Time to catch up on a couple pieces of unfinished business around here.
Let’s begin with Attorney General Bob Ferguson.
He is trying to figure out how an attorney in the office could advise a staffer in the Department of Corrections not to get too worked up about the state mistakenly releasing inmates early.
That now infamous Dec. 7, 2012, e-mail from a now resigned assistant AG is a linchpin in the bureaucratic malfunction that allowed the error to go uncorrected for three years. Two inmates released early now stand accused of killing others at a time when they should have been behind bars.
On Dec. 30, 2015, Ferguson called the legal advice “deeply flawed” and launched a “thorough review of the internal processes that produced that advice and failed to raise such a critical issue to the highest levels of our office.”
Two-and-a-half months later, the self-evaluation is continuing. Ferguson isn’t revealing much about it, even declining to say how it is being conducted or by whom.
He pledged to check records from the tenure of his predecessors — Republican Rob McKenna and Democrat Christine Gregoire — for other potentially relevant legal advice the department gave to the Department of Corrections, but Ferguson hasn’t said whether either of those former AGs — one of whom went on to become governor — was or will be questioned.
In the meantime, the author of the 2012 e-mail, Ronda Larson, has resigned. The higher-up she copied on that e-mail, however, remains employed.
In response to an e-mail last week, Peter Lavallee, Ferguson’s spokesman, wrote: “We expect the report will be complete and made public by the end of the month. It should address the specifics of most of your questions.”

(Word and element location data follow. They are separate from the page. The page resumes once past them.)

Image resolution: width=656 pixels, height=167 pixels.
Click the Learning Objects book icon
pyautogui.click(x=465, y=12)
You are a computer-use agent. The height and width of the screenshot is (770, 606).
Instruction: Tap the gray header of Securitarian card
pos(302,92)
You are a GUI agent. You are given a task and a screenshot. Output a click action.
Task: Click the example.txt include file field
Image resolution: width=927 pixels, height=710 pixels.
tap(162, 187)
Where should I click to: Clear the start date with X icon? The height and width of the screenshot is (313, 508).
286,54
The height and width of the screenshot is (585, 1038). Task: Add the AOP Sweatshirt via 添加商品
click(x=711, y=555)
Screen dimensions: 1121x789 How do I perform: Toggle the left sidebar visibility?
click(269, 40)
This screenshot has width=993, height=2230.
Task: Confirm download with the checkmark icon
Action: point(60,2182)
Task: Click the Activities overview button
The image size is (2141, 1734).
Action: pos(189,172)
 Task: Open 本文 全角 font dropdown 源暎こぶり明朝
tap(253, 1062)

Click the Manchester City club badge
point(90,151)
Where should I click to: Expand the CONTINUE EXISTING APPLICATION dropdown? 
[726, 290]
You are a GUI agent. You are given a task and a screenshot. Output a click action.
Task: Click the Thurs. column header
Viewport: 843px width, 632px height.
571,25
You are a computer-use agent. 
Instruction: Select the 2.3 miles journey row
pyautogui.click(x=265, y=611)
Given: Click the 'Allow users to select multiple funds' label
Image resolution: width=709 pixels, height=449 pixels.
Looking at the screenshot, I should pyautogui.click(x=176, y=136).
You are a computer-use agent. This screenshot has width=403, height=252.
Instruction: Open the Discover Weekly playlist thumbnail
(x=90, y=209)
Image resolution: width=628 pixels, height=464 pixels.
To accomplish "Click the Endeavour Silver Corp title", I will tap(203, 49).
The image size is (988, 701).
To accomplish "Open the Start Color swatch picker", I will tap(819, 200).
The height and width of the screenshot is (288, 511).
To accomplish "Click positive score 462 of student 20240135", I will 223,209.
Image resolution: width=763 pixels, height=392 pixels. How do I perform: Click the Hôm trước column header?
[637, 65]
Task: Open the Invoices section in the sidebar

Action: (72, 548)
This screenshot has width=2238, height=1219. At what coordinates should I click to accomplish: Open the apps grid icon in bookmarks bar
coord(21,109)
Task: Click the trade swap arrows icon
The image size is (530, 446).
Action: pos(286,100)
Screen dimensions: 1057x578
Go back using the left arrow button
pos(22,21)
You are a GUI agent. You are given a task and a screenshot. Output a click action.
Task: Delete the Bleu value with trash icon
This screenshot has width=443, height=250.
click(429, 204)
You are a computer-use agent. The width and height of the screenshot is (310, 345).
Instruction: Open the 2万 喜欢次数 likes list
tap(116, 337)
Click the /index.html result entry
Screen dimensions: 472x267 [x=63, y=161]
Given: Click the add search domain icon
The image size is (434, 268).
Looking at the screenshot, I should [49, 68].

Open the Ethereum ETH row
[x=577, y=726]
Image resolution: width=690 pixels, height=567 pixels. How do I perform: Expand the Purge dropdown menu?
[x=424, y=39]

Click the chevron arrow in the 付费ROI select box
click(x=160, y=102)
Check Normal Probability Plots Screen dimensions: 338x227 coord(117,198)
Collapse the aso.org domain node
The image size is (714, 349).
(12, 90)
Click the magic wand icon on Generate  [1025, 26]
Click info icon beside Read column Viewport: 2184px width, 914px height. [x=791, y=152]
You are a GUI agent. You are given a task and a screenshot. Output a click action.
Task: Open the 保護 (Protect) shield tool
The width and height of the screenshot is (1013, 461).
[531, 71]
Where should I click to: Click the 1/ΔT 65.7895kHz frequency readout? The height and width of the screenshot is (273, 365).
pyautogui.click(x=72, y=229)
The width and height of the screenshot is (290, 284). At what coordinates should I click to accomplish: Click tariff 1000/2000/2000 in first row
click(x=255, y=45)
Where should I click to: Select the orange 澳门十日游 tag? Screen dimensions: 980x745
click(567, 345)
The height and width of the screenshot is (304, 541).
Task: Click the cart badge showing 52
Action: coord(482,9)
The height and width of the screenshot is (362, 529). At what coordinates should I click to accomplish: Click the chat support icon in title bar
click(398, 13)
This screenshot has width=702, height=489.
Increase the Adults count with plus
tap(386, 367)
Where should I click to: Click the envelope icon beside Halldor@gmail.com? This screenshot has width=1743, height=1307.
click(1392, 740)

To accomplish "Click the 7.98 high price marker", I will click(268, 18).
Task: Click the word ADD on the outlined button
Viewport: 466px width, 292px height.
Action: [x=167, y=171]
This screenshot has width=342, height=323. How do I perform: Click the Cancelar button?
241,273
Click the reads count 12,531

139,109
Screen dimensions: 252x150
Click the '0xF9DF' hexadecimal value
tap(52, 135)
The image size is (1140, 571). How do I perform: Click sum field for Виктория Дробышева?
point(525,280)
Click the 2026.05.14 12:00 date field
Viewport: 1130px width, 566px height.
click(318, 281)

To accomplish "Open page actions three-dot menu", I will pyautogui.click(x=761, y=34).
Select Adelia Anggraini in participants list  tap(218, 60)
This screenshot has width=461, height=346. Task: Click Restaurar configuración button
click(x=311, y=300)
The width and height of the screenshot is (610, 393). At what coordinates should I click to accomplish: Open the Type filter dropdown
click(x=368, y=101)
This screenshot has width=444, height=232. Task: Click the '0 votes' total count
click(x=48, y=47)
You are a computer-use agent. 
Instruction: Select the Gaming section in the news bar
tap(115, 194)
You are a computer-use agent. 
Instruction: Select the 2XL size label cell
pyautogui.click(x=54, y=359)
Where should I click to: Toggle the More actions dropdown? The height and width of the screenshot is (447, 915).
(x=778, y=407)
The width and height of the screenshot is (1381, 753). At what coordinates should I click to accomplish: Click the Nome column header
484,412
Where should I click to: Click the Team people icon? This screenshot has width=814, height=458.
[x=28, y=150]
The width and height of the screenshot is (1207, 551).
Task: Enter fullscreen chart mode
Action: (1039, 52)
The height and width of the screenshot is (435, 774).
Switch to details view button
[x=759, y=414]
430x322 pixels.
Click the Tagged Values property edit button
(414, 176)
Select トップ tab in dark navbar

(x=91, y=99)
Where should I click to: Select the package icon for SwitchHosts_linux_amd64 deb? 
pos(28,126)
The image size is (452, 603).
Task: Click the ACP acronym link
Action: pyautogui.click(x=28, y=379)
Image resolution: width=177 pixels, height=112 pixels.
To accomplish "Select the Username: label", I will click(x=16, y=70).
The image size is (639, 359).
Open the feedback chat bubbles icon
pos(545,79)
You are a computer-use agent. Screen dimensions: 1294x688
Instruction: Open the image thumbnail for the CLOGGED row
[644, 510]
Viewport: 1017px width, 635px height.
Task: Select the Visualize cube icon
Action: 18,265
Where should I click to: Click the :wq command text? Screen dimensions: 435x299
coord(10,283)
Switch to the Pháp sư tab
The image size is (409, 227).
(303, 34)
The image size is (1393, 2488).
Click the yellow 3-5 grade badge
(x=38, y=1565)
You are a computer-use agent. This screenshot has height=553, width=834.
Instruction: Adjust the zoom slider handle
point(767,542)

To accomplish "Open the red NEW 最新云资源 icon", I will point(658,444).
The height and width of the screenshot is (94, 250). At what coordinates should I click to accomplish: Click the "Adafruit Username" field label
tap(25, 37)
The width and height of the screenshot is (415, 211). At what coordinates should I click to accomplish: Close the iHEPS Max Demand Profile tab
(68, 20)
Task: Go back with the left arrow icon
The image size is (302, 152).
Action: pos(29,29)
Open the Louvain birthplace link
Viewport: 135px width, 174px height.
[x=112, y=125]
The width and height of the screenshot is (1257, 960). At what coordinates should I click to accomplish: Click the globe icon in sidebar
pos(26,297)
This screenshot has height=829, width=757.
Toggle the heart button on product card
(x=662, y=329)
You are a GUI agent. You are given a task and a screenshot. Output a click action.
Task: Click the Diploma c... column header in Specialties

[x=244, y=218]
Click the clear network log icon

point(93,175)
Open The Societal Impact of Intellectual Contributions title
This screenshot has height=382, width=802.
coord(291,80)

In other words, stay tuned.
Now on to the 2016 Legislature.
When the 60-day regular session ended March 10, lawmakers were debating how much more they want to spend in the current two-year budget cycle. A week into the special session, this debate continues.
Those in the majority — that’s Democrats in the House and Republicans in the Senate — do agree reserves should be tapped to pay last year’s bill for fighting wildfires.
The two caucuses butt heads on the sums they want to spend to retain teachers, treat the mentally ill and help the homeless.
A wisp of hope drifted through the Capitol on March 11, the first day of the extra session. That day Senate Republicans put out a revamped budget proposal. It did not contain a couple items Democrats detested most about what the GOP originally proposed.
House Democrats, caught off-guard by the maneuver, claimed if the GOP had brought it to them privately in negotiations three days earlier a deal might have been reached in time to avert special session. But a week later, there’s still no deal.
Back in May 2015, as budget talks stagnated behind closed doors, House Democratic leaders said if Senate Republicans made their next offer public, they pledged to make their counter-offer public as well. It didn’t happen.
A year later, with talks inching along in similar fashion, the Senate GOP didn’t wait to be asked. They showed us theirs.
What do you say House Democrats, will you show us yours?